_Exercise objective_: Each line of the entries below that includes "checkmark" belongs in your answer.

Pixel coordinate grounding data
____________________

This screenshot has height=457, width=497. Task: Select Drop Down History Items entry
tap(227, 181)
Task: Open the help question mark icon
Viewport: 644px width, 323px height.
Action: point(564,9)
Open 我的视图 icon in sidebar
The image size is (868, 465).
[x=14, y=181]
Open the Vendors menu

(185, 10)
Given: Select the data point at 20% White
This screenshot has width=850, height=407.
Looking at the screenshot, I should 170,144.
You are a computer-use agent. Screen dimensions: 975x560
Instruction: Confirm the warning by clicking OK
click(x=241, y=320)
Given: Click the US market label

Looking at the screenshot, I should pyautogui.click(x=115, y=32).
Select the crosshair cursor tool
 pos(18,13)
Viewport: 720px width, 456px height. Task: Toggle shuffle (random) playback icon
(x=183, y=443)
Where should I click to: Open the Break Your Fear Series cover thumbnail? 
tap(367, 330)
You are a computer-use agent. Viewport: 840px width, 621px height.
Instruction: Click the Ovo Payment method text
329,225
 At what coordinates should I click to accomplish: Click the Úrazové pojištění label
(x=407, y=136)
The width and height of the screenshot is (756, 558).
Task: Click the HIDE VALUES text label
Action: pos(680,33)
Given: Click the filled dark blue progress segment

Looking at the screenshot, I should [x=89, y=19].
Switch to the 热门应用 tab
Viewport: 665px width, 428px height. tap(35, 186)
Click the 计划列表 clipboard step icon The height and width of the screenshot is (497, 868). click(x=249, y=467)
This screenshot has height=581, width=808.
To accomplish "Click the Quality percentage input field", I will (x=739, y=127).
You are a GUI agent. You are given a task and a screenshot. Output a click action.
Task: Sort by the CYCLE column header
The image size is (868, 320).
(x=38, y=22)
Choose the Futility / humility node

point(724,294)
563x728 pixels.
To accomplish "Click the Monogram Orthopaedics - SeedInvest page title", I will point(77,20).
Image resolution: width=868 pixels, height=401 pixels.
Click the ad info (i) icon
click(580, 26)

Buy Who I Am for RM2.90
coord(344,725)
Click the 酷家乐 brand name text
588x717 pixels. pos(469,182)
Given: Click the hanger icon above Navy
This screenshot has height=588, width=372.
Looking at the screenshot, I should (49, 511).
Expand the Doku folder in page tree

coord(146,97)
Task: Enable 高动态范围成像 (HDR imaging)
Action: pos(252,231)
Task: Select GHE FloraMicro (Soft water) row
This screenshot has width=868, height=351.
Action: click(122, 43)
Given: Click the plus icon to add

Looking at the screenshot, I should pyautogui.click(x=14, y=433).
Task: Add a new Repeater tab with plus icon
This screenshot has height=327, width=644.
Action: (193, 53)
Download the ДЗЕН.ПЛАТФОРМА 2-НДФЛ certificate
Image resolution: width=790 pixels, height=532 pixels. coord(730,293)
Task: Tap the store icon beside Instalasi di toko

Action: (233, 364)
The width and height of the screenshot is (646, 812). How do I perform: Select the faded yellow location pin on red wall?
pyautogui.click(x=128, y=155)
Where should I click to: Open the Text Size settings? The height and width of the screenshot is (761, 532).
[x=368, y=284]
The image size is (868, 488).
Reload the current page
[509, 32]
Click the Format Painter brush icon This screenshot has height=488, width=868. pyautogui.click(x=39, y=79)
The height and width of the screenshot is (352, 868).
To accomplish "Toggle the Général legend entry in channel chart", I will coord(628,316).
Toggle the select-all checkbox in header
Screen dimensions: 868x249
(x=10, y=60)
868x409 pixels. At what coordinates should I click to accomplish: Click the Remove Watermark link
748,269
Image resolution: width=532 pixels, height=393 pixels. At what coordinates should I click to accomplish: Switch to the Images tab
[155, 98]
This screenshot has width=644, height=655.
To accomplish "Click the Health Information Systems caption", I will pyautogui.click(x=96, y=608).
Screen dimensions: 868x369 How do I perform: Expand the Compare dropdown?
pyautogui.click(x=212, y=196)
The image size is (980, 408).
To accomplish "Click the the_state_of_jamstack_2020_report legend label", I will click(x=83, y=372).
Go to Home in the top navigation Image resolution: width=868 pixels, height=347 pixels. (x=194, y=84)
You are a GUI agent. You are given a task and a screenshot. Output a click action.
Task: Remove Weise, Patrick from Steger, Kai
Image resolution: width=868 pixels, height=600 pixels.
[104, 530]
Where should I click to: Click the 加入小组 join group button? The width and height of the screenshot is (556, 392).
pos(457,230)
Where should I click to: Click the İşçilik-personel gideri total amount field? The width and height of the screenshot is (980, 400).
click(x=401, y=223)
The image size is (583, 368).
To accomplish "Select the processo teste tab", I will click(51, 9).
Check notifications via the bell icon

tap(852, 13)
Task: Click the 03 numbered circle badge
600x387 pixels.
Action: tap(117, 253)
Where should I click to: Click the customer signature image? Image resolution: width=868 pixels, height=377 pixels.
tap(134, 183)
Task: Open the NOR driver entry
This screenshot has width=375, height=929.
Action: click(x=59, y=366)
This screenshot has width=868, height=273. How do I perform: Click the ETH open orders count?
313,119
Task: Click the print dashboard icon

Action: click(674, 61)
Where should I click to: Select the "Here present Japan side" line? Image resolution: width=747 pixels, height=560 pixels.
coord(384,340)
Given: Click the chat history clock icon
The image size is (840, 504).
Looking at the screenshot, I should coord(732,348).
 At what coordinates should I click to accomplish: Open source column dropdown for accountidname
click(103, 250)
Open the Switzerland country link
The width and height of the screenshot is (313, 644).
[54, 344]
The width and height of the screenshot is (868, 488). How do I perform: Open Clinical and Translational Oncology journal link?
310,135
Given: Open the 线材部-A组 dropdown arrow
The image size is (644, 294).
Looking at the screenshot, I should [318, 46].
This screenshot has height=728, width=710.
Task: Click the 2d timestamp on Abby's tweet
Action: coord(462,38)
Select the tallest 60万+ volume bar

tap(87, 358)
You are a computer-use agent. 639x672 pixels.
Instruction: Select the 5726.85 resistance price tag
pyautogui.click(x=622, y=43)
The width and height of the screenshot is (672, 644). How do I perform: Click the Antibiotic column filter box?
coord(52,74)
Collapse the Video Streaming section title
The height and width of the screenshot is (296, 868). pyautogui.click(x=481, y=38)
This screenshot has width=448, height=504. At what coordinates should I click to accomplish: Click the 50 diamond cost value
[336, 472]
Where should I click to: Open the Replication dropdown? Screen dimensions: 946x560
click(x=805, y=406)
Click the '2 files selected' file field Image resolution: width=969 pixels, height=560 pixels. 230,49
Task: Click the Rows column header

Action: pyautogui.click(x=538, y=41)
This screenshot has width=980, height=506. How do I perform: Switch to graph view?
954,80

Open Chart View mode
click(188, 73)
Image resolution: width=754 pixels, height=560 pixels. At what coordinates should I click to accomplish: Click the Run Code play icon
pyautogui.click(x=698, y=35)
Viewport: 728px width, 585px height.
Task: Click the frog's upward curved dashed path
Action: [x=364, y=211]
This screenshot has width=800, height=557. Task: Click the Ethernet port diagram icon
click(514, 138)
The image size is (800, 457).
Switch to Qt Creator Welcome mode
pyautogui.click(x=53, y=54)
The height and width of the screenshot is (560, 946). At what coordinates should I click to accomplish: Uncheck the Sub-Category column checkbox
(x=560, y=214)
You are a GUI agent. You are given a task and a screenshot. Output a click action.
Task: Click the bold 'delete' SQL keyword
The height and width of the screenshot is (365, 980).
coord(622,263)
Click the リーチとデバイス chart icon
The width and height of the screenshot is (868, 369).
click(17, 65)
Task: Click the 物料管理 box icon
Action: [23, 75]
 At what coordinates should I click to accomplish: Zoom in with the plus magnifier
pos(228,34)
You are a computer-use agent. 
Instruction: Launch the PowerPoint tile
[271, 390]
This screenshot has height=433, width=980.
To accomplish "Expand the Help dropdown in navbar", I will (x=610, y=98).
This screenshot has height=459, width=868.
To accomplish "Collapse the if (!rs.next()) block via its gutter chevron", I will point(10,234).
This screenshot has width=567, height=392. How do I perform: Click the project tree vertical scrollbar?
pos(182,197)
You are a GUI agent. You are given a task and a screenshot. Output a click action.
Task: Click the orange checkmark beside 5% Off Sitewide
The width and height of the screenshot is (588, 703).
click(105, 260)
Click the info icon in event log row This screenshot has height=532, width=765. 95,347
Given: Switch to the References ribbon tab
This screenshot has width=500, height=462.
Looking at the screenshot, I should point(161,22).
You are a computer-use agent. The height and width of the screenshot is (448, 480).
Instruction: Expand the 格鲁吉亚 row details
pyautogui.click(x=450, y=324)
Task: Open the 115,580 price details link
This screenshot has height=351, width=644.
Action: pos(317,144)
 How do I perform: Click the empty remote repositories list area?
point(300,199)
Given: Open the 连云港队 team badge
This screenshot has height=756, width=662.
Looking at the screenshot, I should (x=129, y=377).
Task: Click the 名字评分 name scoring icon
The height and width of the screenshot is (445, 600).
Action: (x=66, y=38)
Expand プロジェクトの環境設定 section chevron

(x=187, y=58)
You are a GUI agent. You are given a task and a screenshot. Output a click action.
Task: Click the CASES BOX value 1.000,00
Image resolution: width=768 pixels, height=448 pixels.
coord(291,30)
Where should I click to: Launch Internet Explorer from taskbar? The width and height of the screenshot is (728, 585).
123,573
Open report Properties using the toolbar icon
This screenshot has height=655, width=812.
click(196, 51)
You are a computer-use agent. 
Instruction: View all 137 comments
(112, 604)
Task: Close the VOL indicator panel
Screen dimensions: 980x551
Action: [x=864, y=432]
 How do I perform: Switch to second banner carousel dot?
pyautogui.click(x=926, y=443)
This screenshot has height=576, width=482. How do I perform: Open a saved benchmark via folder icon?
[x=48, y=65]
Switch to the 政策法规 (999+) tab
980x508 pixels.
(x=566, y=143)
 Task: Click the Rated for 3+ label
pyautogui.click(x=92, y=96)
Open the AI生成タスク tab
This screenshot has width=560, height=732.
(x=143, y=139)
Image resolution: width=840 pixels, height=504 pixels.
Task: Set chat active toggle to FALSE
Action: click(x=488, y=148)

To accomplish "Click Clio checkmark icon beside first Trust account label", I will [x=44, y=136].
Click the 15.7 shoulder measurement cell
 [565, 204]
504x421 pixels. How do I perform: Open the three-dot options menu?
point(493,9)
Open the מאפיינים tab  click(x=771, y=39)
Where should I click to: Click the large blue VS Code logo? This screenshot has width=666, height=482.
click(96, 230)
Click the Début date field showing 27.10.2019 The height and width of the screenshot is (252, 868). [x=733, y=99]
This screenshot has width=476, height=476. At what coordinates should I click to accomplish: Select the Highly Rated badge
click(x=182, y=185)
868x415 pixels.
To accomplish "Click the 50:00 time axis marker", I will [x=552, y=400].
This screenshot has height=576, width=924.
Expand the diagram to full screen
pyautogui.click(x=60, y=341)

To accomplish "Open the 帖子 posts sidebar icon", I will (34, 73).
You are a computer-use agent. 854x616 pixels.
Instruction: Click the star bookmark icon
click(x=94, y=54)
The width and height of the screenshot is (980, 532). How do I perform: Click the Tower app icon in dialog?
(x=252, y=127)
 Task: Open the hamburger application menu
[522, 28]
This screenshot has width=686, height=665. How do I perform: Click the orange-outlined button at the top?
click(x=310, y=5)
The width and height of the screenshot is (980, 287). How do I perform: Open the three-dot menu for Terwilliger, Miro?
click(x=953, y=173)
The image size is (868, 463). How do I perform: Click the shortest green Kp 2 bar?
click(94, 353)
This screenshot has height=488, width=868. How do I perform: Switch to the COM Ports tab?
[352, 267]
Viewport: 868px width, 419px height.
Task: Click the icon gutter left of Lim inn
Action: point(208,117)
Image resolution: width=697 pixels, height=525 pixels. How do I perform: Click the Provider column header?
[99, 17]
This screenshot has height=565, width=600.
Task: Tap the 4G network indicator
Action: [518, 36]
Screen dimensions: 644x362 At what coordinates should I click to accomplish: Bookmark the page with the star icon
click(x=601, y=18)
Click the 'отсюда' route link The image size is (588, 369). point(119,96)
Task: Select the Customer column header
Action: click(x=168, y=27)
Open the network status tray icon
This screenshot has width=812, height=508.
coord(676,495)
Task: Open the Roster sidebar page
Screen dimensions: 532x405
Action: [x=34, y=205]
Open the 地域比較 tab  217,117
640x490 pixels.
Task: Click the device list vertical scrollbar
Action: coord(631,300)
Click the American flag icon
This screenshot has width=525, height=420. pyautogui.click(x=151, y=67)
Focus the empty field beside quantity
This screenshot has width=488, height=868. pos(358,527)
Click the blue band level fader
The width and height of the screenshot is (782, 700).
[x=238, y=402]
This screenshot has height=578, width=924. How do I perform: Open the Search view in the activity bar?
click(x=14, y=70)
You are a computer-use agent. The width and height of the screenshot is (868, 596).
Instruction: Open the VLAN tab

____________________

_Solution for this exercise_:
Task: Click the orange checkmark beside 5% Off Sitewide
To accomplish "Click Clio checkmark icon beside first Trust account label", I will [x=44, y=136].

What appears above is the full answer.